Many Americans are still reeling from the protracted and still disputed Presidential election of 2000, where Republican George W. Bush was certified by Florida Secretary of State Katharine Harris as the winner of the Florida Presidential election, and thus won the national election. Officially, Bush had just 597 more votes in the sunshine state out of more than six million votes cast in Florida.

In 1880, Republican James Garfield defeated Democrat Winfield S. Hancock in the popular vote by just 7,368 popular votes out of 9,217,410. However, in the Electoral College, the margin was much wider, with Garfield garnering 214 votes and Hancock mustering just 155 votes.

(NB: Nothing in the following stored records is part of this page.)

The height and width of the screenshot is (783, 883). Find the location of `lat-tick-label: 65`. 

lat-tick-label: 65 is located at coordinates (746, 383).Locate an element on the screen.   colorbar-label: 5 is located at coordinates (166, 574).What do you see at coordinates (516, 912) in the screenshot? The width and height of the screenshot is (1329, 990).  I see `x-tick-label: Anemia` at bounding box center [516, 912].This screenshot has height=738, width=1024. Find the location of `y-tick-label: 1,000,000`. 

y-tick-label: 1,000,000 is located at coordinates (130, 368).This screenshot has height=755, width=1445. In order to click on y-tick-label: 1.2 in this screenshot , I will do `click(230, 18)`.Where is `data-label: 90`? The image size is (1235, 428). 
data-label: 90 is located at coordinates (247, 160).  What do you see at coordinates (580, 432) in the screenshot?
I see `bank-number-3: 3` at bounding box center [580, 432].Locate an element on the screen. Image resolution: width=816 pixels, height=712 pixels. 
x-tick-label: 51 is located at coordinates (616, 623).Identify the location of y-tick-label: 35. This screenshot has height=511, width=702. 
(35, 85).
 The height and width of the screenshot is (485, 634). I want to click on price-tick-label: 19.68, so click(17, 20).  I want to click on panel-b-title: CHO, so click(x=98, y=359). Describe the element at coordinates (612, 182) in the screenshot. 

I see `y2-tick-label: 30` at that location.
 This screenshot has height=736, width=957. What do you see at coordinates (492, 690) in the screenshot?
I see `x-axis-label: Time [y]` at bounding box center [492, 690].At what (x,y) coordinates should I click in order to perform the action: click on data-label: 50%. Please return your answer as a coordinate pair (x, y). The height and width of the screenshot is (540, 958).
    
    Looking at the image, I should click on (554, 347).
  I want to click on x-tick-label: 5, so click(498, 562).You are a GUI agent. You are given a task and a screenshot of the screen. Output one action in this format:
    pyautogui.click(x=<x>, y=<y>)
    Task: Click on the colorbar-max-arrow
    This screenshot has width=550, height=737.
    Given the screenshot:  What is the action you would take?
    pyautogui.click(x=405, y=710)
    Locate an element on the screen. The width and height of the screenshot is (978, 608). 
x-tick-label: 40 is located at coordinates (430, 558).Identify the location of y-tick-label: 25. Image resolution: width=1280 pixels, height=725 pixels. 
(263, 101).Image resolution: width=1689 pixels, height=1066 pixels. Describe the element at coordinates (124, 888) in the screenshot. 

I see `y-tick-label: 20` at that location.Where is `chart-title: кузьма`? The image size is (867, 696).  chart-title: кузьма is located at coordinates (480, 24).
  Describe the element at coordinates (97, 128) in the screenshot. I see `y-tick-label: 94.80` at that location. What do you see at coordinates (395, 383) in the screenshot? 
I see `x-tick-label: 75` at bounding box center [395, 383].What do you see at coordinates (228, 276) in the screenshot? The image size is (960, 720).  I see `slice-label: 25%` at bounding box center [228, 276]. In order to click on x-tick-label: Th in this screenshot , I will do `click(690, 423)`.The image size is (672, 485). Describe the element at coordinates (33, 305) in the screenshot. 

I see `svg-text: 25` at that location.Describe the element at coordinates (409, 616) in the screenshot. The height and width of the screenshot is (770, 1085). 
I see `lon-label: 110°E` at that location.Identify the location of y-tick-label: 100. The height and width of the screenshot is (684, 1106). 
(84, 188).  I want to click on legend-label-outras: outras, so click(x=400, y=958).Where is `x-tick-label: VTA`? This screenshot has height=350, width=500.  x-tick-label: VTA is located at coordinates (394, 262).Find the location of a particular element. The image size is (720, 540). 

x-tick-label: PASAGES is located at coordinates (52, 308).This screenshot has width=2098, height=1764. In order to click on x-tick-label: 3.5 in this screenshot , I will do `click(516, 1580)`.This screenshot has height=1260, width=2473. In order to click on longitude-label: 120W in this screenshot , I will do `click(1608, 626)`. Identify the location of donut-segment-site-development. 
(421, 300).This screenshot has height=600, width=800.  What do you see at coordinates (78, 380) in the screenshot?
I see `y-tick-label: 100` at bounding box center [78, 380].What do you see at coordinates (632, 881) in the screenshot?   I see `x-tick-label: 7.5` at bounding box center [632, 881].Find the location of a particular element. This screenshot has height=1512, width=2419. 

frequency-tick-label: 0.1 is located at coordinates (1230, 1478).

In the election of 1884, one solitary event might have been the difference in another close election. A few days prior to the 1884 Presidential election, Presbyterian Minister Samuel Burchard, a supporter of Republican Presidential nominee James G. Blaine, spoke before the Religious Bureau of the Republican National Committee of New York, where he excoriated the Democrats as the Party of "Rum, Romanticism, and Rebellion."

Blaine sat silently during this tirade and made no effort to disassociate himself from these volatile remarks. Unfortunately for the unsuspecting Blaine, many Irish voters took umbrage by the use of the word "rum," believing that the Minister was perpetuating a stereotype that Irish-Americans, who were mostly Democrats, were alcoholics. This galvanized the Irish vote against Blaine in the swing state of New York, where Democrat Grover Cleveland eked out a razor-thin victory, defeating Blaine by just 1,047 votes. New York proved to be the state that made the electoral difference in a very close Presidential election.

The race for the Republican Gubernatorial nomination in Kentucky will enter the annals of whisker-close elections in American history. When election results are this close, those who chose to sit on the electoral sidelines believing their vote would not make a difference, may view with much regret their reticence to participate in the electoral process.